Interactions between land surfaces and cloud processes are some of the most poorly understood topics in atmospheric science, and they represent a significant challenge for climate modeling. As important contributors to Earth’s atmospheric energy balance, clouds are crucial to understanding and forecasting weather and climate. Accordingly, investigation of environmental factors that influence cloud properties is necessary for advancing the atmospheric sciences. This observational study assesses the influence of soil moisture on cloud cover and surface rainfall in the Houston, Texas region during the Department of Energy (DOE) Atmospheric Radiation Measurement (ARM) facility’s recent TRacking Aerosol Convection Interactions ExpeRiment (TRACER). Cloud cover was characterized using retrievals from passive and active sensors at the main ARM Mobile Facility site in La Porte, TX. These were combined with in-situ soil moisture data from the Texas Soil Observation Network, as well as the Stage IV gridded precipitation data set produced by the National Centers for Environmental Prediction, in order to assess the influence of early morning soil moisture on cloud formation and rainfall extent during the subsequent 24 hours.

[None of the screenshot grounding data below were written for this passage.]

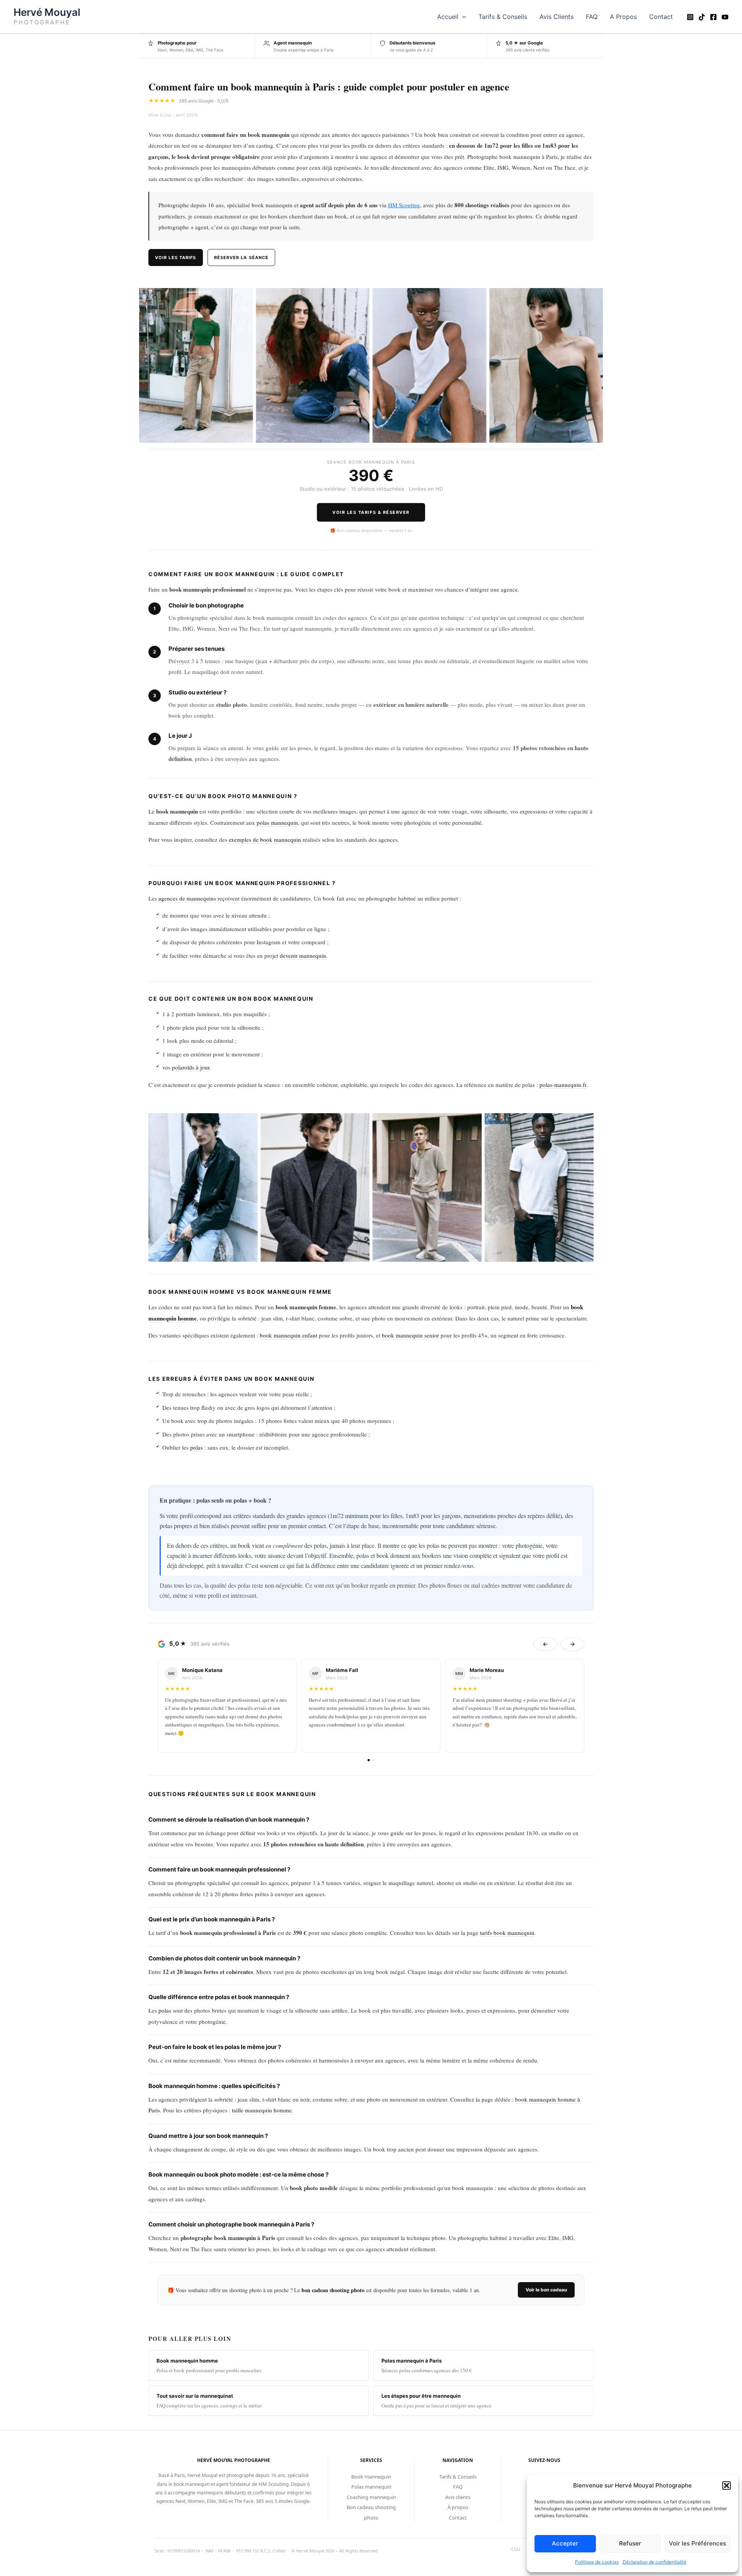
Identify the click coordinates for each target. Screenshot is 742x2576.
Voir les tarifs (175, 257)
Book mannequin (371, 2476)
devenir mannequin (303, 955)
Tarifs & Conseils (502, 16)
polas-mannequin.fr (562, 1084)
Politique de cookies (597, 2562)
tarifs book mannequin (507, 1932)
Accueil (447, 16)
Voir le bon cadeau (546, 2290)
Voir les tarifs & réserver (371, 512)
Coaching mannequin (371, 2497)
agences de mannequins (187, 898)
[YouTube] (725, 17)
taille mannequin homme (262, 2110)
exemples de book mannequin (265, 839)
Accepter (565, 2543)
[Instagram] (690, 17)
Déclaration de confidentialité (654, 2562)
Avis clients (457, 2497)
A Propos (623, 16)
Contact (661, 16)
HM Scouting (404, 205)
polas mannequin (277, 822)
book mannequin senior (410, 1335)
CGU (515, 2549)
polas (196, 1447)
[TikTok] (701, 17)
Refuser (630, 2543)
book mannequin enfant (288, 1335)
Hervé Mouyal (47, 12)
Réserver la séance (241, 257)
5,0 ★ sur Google (524, 43)
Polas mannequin (371, 2486)
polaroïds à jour (190, 1067)
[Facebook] (713, 17)
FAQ (591, 16)
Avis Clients (556, 16)
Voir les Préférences (697, 2543)
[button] (726, 2485)
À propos (458, 2507)
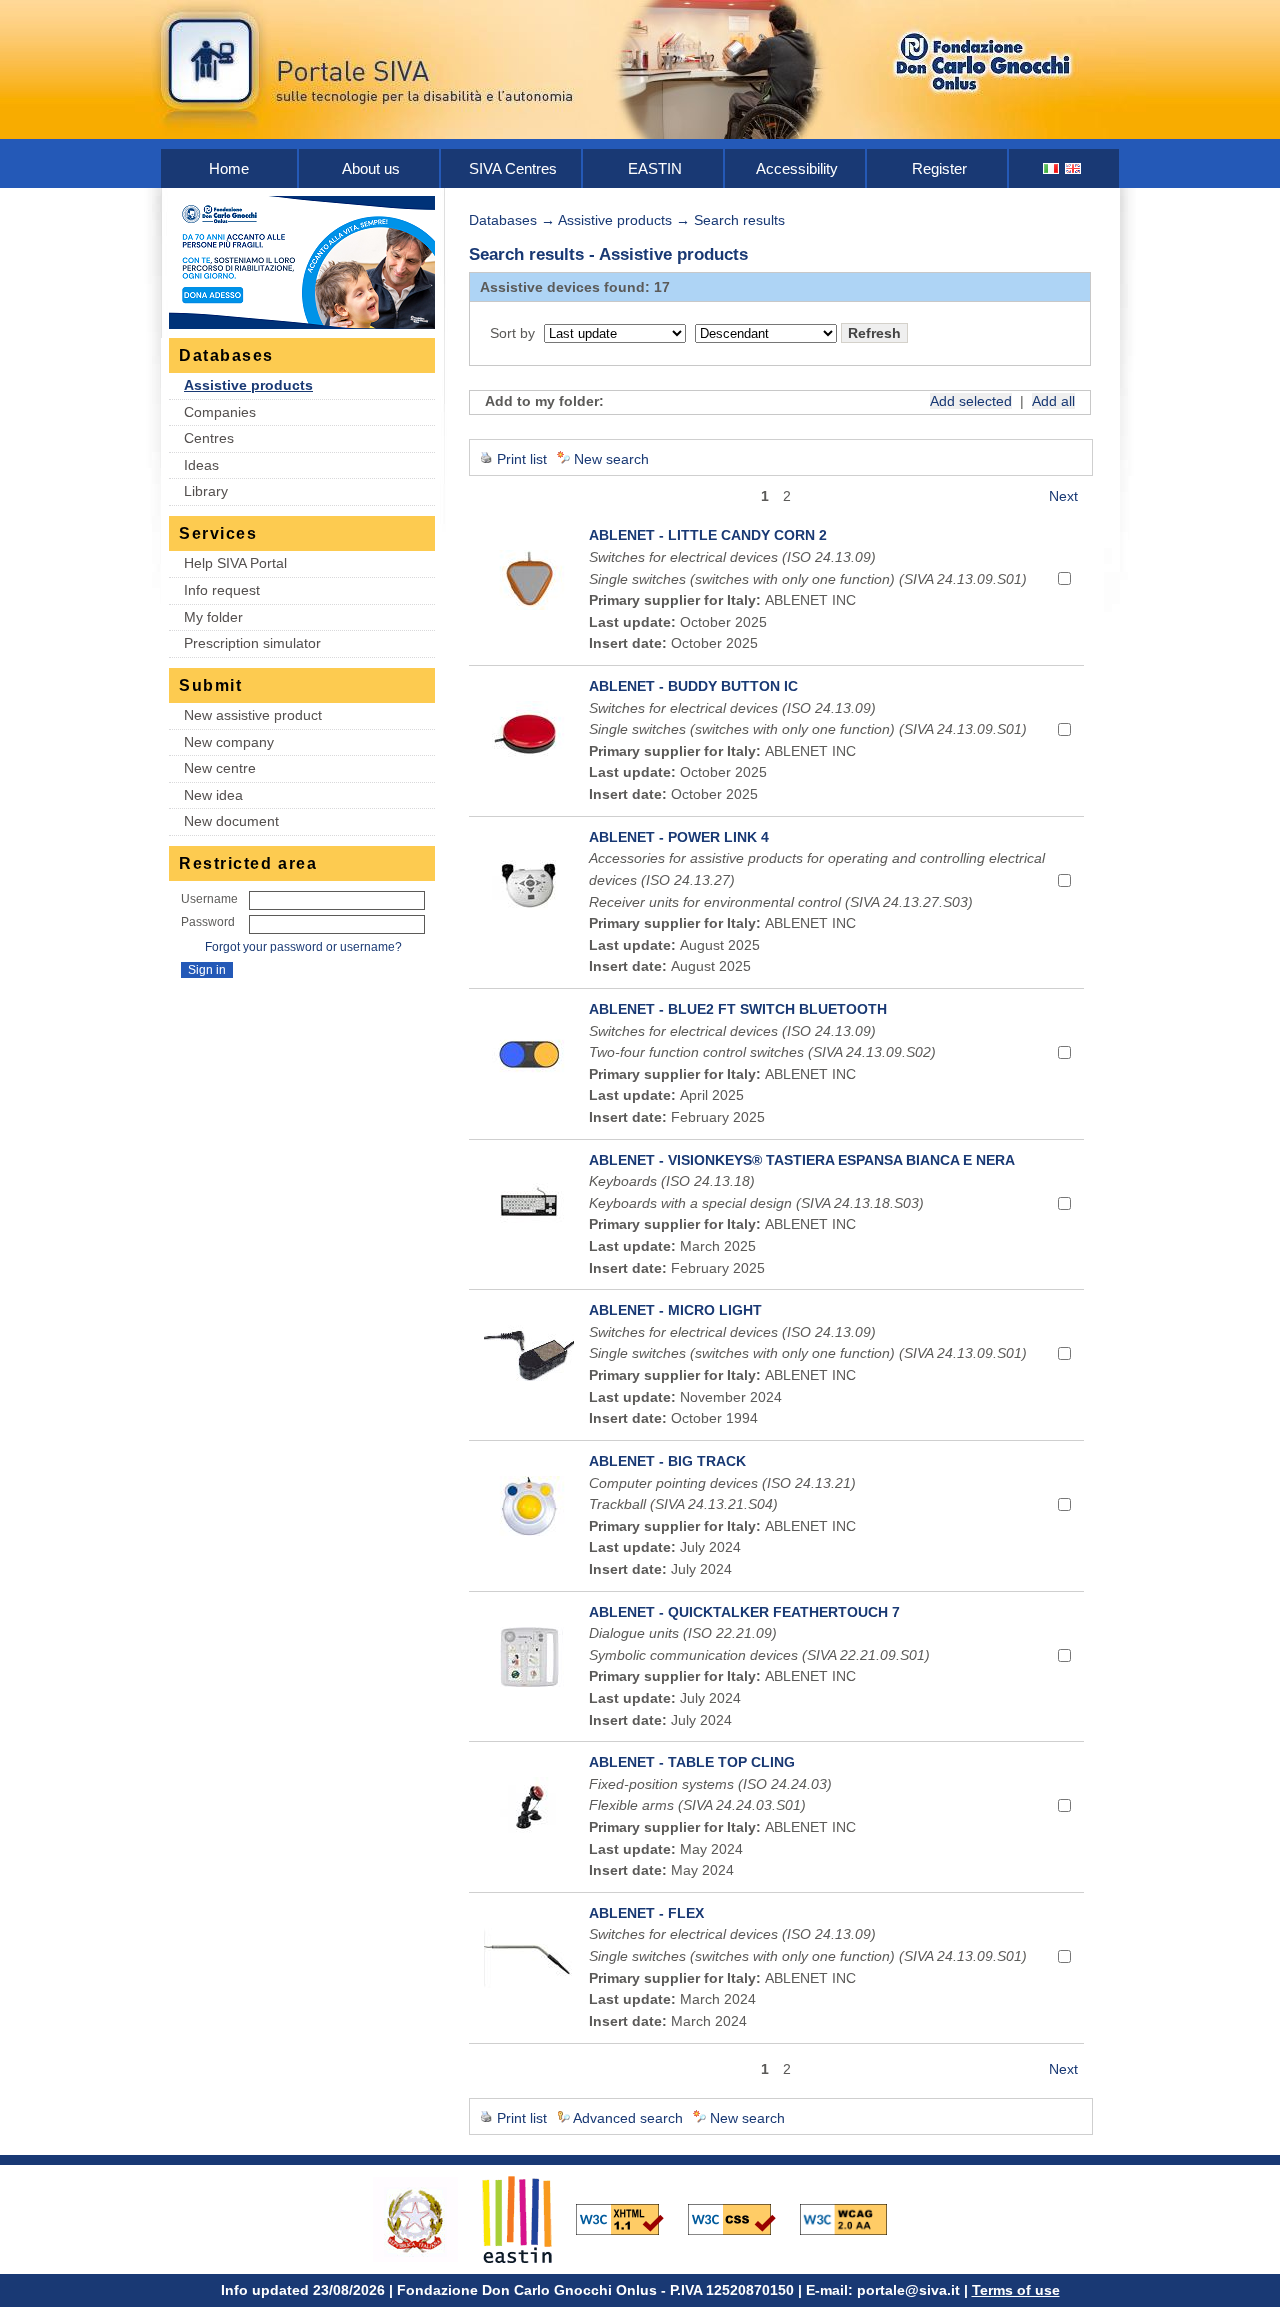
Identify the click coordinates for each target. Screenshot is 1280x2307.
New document (231, 821)
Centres (209, 438)
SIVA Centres (513, 168)
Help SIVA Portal (235, 563)
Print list (522, 459)
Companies (220, 412)
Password (208, 922)
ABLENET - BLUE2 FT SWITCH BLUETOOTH (738, 1009)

Initial positive correlations between daily soil moisture and daytime cloud cover, as well as between soil moisture and rainfall, are observed during the TRACER intensive operational period (June to September 2022). A self-organizing maps algorithm is used to classify daily synoptic conditions in southeastern Texas based on 500 hPa geopotential height anomalies in the ERA5 reanalysis data set . When field campaign days are grouped by synoptic classification, days associated with high pressure weather systems exhibit the most robust positive correlations. Additionally, early morning sounding data from the daily TRACER balloon launches were analyzed using the CTP-HIlow framework, which predicts whether a given environment will favor rainfall over wet soil or dry soil. The observed precipitation trends with respect to soil moisture are consistent with this framework. Soil moisture measurements at 5 cm and (especially) 10 cm depths generally exhibit the most significant relationships with cloud cover and precipitation, whereas the trends based on the deeper 20 cm soil moisture measurements are associated with less statistical significance. While this study is limited to the data collected during TRACER, these results justify further study of these relationships through more extensive investigation into soil type, local weather patterns, surface energy fluxes, and other environmental conditions to assist in understanding the physical processes involved. Additionally, comparison with other geographical regions would expose potential biases associated with the Houston region’s unique urban coastal environment.